[COMPITI RICHIESTI]
**A)** Secondo l'intervista sul Padiglione Italia, in quale mese e anno Christine Macel ha annunciato il suo progetto curatoriale?
**B)** Prosegui l'intervista sul Padiglione Italia a partire dalla frase che segue la sua ultima.

[TESTO MOSTRATO]
::::

Adelita Husni-Bey, La Seduta, 2017 Installation view at Padiglione Italia, Biennale Arte 2017. Photo Roberto Marossi
Con un titolo preso a prestito da un importante saggio dell’antropologo napoletano Ernesto de Martino pubblicato nell’immediato dopoguerra, ha inaugurato alla 57. Esposizione Internazionale d’Arte 2017 di Venezia “Il mondo magico”, il Padiglione Italia curato da Cecilia Alemani.
I tre artisti invitati – Giorgio Andreotta Calò, Roberto Cuoghi e Adelita Husni-Bey – che, a dispetto di molte differenze stilistiche, condividono una fascinazione per il potere trasformativo dell’immaginazione e un interesse nei confronti del magico, hanno realizzato tre ambiziosi progetti allestitivi che sembrano definire un nuovo corso per il Padiglione italiano. Ne abbiamo parlato con la curatrice. 

Domusweb: Come s’inserisce questo progetto all’interno del tema più ampio indicato dalla curatrice Christine Macel, come hai scelto gli artisti e come si relazionano tra loro?

Cecilia Alemani: La risposta onesta alla domanda sulla relazione con il tema della curatrice è che in realtà non c’è stata relazione. Christine Macel ha annunciato il suo progetto curatoriale a novembre 2016, mentre il mio progetto era già stato confermato sei mesi prima. È una coincidenza fortuita che ci siano dei richiami tra le due mostre, anche se credo che condividiamo un desiderio comune di tornare alla centralità dell’artista, e, come mostra Christine, a tutto ciò che lo circonda, lo studio, le letture, le influenze. Per me è stato molto importante concentrarmi esclusivamente sul lavoro di tre artisti e dare loro tutti gli strumenti necessari perché potessero fare un progetto davvero ambizioso in termini di scala ma anche con più tempo e più risorse rispetto agli anni passati. Abbiamo iniziato a lavorare esattamente un anno fa, e ciò è stato voluto fortemente dal Ministero e soprattutto dalla Direzione Generale, con il direttore generale e commissario del Padiglione Italia Federica Galloni che ha insistito perché la nomina del curatore avvenisse almeno un anno prima. Questo ha fatto una grande differenza perché non solo abbiamo avuto più tempo per trovare risorse aggiuntive, ma anche gli artisti hanno avuto più tempo per preparare dei progetti così profondi.

 

Domusweb: Come nasce il tuo interesse curatoriale su questo tema?

Cecilia Alemani: È un tema che mi ha sempre interessata. A Ernesto de Martino sono arrivata in uno strano modo, per via francese, perché stavo facendo, una quindicina di anni fa, la mia tesi su George Bataille e al tempo non c’era tanta letteratura su di lui in italiano, quindi stavo leggendo molta letteratura critica in francese, tra cui il filosofo Georges Didi-Huberman che ha scritto tantissimo di Bataille, ma ha anche scritto di de Martino, e ho trovato questa cosa molto curiosa perché anche Didi-Huberman si era interessato di vari rituali magici come quello della tarantola e del malocchio di cui parla de Martino nei suoi libri, come Sud e magia, e mi ero incuriosita.

::::

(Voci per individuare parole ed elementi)

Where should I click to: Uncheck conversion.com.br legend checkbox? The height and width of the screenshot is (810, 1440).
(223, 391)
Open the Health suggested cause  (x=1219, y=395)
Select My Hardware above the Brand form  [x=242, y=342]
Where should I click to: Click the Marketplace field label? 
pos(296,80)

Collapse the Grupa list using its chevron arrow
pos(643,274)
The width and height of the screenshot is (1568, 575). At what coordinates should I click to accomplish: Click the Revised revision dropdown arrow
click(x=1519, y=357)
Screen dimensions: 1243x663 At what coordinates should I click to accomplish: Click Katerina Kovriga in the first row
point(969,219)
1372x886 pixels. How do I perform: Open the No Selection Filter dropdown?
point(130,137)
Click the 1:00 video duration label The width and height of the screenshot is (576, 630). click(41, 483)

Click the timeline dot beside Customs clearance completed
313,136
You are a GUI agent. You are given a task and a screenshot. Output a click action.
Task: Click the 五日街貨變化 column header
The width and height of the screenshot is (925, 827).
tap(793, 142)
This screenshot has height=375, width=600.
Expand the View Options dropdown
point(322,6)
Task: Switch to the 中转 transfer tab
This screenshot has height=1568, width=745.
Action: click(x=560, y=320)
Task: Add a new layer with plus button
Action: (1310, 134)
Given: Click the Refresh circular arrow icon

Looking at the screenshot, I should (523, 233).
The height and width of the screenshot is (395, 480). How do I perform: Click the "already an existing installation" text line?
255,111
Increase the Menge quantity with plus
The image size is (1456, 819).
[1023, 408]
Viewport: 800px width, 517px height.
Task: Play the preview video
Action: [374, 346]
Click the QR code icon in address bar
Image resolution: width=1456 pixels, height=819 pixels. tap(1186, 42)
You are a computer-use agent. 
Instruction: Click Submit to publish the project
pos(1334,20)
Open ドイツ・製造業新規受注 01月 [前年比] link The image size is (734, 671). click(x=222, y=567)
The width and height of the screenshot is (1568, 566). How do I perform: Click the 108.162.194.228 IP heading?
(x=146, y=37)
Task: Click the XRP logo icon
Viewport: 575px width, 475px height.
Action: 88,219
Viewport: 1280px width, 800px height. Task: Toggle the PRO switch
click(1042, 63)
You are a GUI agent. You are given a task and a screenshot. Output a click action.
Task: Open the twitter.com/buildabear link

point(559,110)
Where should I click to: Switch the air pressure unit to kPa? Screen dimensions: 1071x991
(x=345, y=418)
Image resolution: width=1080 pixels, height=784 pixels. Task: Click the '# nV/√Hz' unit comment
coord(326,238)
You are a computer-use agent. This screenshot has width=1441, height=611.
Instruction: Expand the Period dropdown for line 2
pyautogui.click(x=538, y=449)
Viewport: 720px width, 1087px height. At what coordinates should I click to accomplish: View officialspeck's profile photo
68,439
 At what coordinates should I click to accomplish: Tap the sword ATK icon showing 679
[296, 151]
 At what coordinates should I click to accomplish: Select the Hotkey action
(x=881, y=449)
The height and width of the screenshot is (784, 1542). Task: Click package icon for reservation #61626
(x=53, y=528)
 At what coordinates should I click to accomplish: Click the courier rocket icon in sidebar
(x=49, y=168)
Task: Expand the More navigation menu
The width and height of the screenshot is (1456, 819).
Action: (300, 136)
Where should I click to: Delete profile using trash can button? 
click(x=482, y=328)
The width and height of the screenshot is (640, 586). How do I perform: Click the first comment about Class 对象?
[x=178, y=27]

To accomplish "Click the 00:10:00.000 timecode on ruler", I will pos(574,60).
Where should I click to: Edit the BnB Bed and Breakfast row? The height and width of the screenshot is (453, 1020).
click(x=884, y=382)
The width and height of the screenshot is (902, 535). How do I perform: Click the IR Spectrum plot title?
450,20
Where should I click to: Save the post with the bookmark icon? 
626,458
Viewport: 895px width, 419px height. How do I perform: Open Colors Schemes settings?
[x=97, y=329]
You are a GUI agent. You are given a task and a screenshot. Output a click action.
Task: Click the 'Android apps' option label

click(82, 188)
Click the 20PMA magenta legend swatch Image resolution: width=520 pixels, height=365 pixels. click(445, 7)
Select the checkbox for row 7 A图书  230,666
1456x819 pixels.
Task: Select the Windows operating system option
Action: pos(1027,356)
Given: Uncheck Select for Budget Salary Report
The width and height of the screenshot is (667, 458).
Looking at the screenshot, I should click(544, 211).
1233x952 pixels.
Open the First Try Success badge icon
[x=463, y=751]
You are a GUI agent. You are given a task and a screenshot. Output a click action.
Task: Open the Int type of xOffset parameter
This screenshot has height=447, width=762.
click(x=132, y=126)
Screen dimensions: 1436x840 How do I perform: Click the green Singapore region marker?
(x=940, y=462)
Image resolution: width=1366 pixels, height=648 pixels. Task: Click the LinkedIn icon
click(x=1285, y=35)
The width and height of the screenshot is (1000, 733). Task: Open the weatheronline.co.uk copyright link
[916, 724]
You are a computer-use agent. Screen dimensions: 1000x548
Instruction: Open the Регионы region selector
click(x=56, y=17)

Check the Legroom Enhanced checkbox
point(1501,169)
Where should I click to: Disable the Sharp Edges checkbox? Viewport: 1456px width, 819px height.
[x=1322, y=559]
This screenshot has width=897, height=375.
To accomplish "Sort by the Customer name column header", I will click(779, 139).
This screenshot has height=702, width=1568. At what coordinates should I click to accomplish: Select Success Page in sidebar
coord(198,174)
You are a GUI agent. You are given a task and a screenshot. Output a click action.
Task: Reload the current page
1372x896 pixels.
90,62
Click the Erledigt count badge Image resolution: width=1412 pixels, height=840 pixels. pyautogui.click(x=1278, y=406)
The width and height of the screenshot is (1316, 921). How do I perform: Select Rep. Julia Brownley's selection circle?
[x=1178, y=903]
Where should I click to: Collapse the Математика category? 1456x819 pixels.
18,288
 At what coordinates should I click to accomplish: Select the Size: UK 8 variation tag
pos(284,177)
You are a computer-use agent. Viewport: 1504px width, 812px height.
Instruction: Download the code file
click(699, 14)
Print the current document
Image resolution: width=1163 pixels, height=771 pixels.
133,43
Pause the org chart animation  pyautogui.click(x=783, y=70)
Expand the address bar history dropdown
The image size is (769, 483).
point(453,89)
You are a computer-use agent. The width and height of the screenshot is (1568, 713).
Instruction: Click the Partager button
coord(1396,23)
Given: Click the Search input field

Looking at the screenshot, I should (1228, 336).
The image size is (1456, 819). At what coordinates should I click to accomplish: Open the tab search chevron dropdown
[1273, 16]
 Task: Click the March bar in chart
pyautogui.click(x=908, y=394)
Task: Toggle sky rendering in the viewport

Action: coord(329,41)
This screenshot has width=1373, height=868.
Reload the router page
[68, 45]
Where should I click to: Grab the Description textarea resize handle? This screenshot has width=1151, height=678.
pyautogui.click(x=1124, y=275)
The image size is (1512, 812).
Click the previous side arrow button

::::

[RISPOSTE AI COMPITI]
**A)** A novembre 2016.

**B)**
Domusweb: Mi ricordi il tema della tua tesi?

Cecilia Alemani: Era su George Bataille e sulla rivista Documents, che diresse per due anni a Parigi, dal 1929 al 1930. Mentre era direttore di questa rivista radicale che mischiava arte, antropologia e cultura contemporanea, Bataille aveva formulato il suo concetto di informe… ma questo è un altro discorso. Ho voluto riscoprire questa teoria del magico di de Martino, perché mi affascinava in particolar modo la sua lettura del magico non come fuga nell’irrazionale o una conoscenza di secondo grado, folcloristica: la sua tesi è che il magico – sia nelle popolazioni antiche che studia all’inizio della sua carriera, sia nelle popolazioni a lui coeve dell’Italia degli anni ’50 e ’60 nel meridione d’Italia – è uno strumento con cui l’uomo può riaffermare la propria presenza nel mondo in un momento di crisi esistenziale o di crisi globale, come succede adesso nella società contemporanea. Mi ha affascinato molto questa lettura positiva e anche pragmatica del ricorso al magico e ho voluto rintracciarlo e rileggerlo nel lavoro di tre artisti la cui opera penso sia ricca di riferimenti al magico. Magico inteso anche come apertura all’immaginazione, alla poesia, e alla fantasia. Per esempio per Giorgio Andreotta Calò la lettura dei libri di de Martino è stata un riferimento molto importante, mentre per Roberto Cuoghi ci sono dei riferimenti interessanti dal mio punto di vista, ma non è necessariamente una citazione didattica di de Martino, anche se forse il suo è il lavoro più magico, più metamorfico che c’è nel padiglione.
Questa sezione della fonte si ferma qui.